La Californie à travers ses deux villes mythiques que sont Los Angeles et San Francisco s’inscrit dans cette tendance et ce que l’on appelle le style West Coast renvoie au jazz pratiqué sur la côte californienne à Los Angeles ou San
Francisco dans les années cinquante par un groupe de musiciens blancs parmi lesquels figurent Al Cohn, Art Pepper et Zoot Sims aux côtés de Chet Baker ou Gerry Mulligan entre autres.
Aller vers l’ouest a toujours répondu à un besoin profond des Américains : Au 19ème siècle c’était la perspective de repartir à zéro pour les gens venus de l’est et de grandir avec le pays (« Go west young man and grow up with the country », dans les années 1940 et 1950 cette aspiration existait toujours et l’attrait de la côte californienne était dû pour les musiciens à la perspective de travailler pour les studios de cinéma hollywoodiens, de jouir de cette dolce vita où la drogue, les filles, l’alcool et l’argent facile étaient censés faire partie du décor.
Sur le plan stylistique ce style de jazz n’est pas toujours facile à définir ; Ses principaux protagonistes ont souvent critiqué ouvertement l’appellation et Jacques Réda dans son Autobiographie du Jazz (Editions Climats) en cite quelques-uns.
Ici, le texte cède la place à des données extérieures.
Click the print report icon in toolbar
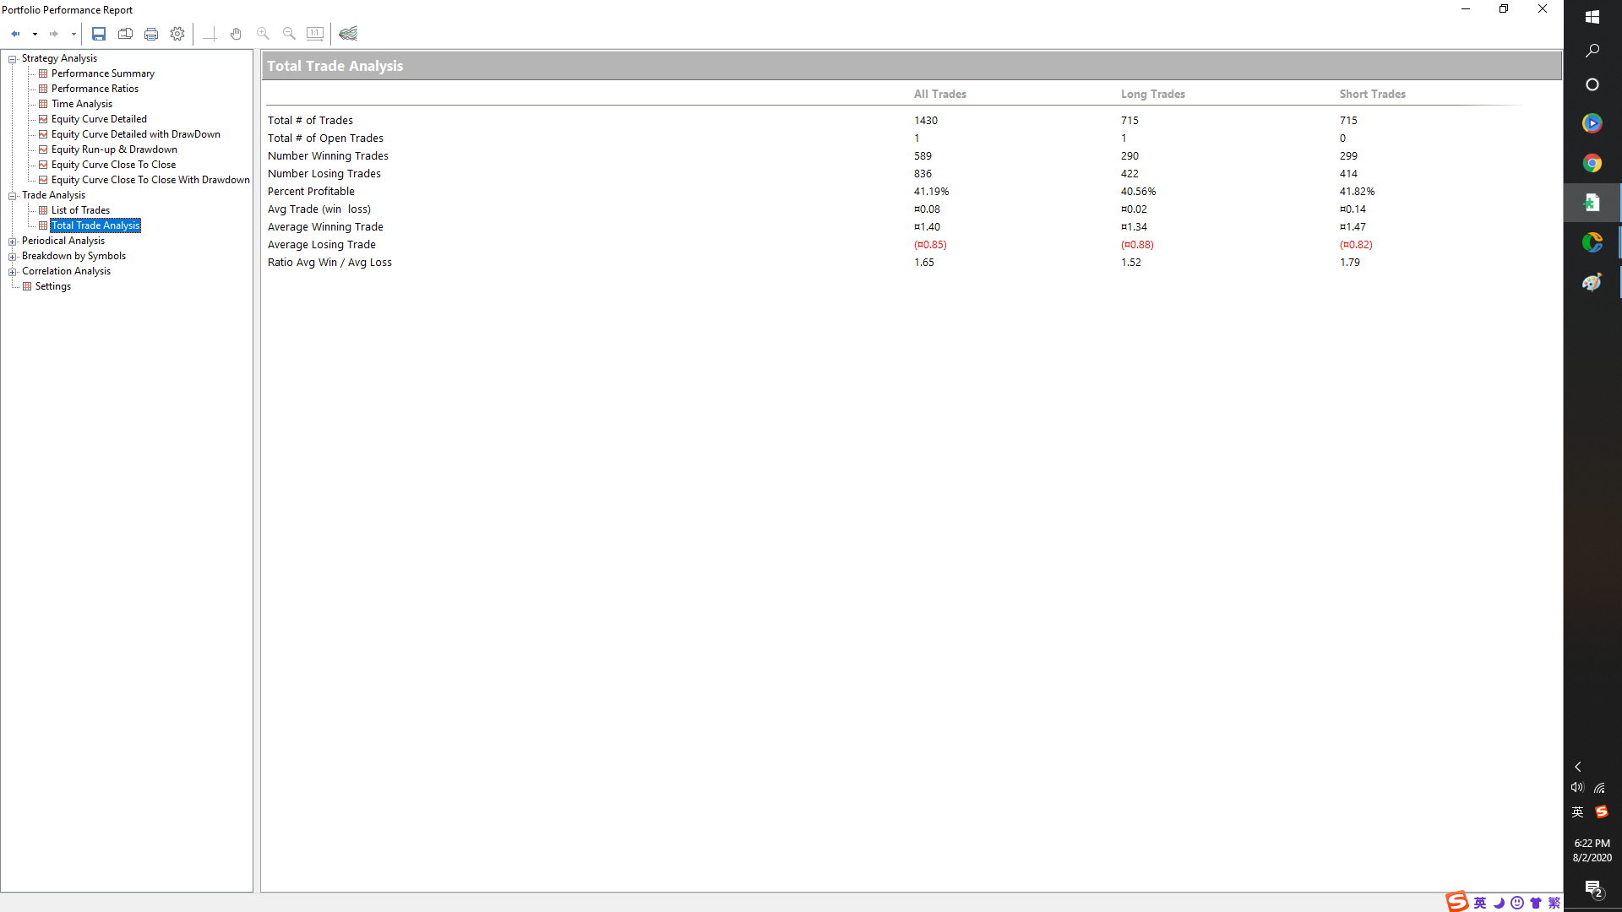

Pour Chet Baker « ce ne fut qu’un pur accident », Hampton Hawes n’y voyait « qu’une étiquette, rien de plus », Lee Konitz déclarait « La West Coast, qu’est-ce que c’est » quant à Shorty Rodgers il affirmait « Nous n’avons jamais eu l’intention de jouer quelque chose de différent et de spécifique qui puisse être baptisé Jazz West Coast »
Cela dit on peut tout de même tenter de circonscrire le jazz californien de cette époque : excroissance du jazz cool avec son climat léger, aéré et décontracté, il s’oppose au bebop dont il est aussi la continuation A ce sujet il est important de souligner que ce fut un mouvement essentiellement blanc par opposition au bop noir qui se teintait souvent d’un arrière-plan politique. En opposition avec le be bop empreint d’une fureur contestatrice et d’une volonté de rupture avec les formes précédentes, le jazz de la côte ouest sans renier en rien son héritage parkérien reprend des éléments mélodiques et rythmiques, qui ont de lointaines racines dans la musique de Bix Beiderbecke ou de Teddy Wilson. On retrouve d’ailleurs ce gout pour le jazz classique à travers l’influence prépondérante de Lester Young sur tous les saxophonistes de cette école.
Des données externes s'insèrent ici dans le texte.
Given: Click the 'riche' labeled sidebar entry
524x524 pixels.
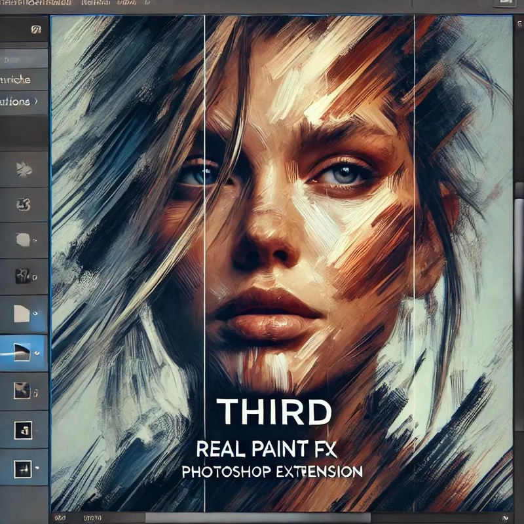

Il correspond aussi à un phénomène culturel englobant la littérature et le cinéma avec la « beat generation » (Jack Kerouac, Alen Ginsberg, William
Burroughs entre autres) contemporaine du jazz de la West Coast témoignant de la volonté de casser les codes de l’Amérique puritaine et étouffante de l’époque à travers la drogue, l’alcool et le sexe.
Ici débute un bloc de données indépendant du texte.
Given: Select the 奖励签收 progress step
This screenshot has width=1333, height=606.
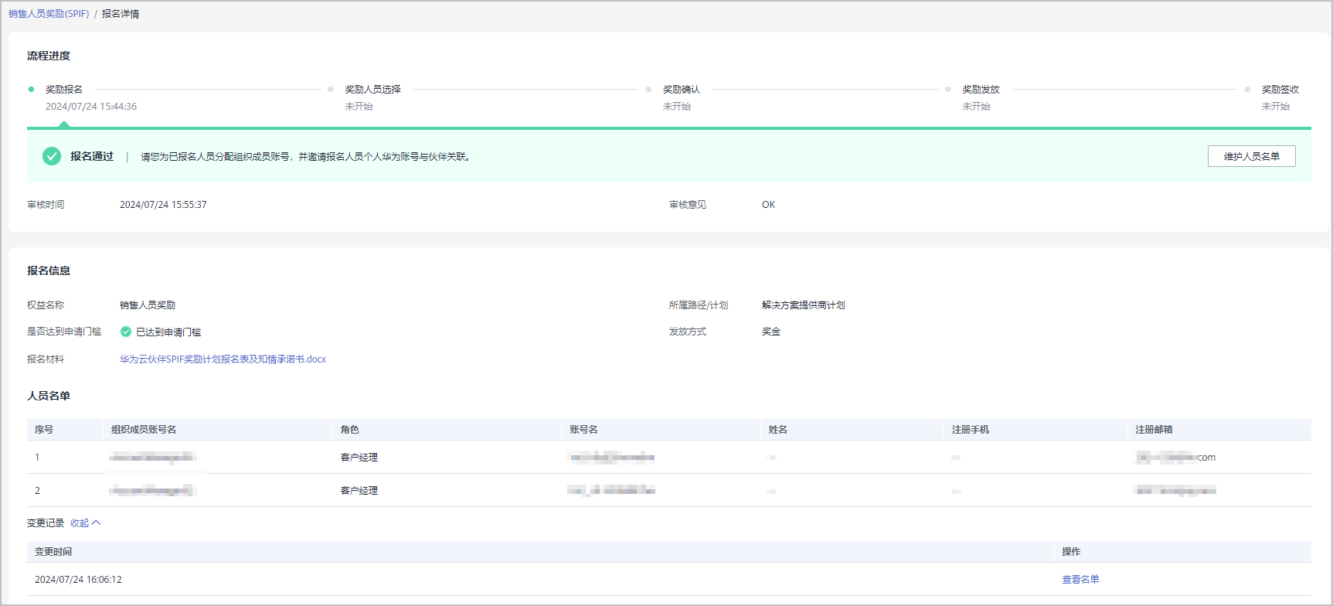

Sur le plan sociologique on a tendance à oublier que si cette nouvelle école ne comportait quasiment que des blancs c’était aussi en raison de la politique de ségrégation raciale qui sévissait dans tout le pays .Les studios hollywoodiens entre autres ne faisaient appel qu’à des acteurs blancs et utilisaient exclusivement des musiciens ou compositeurs blancs.
En fait en dépit du climat d’intolérance, de conformisme et d’hypocrisie emblématique du Mac Carthysme le jazz de la West coast en grande partie issu de la tradition noire allait toucher le public blanc le jugeant plus fréquentable que la musique de Miles Davis très proche pourtant par son esprit et son climat sonore.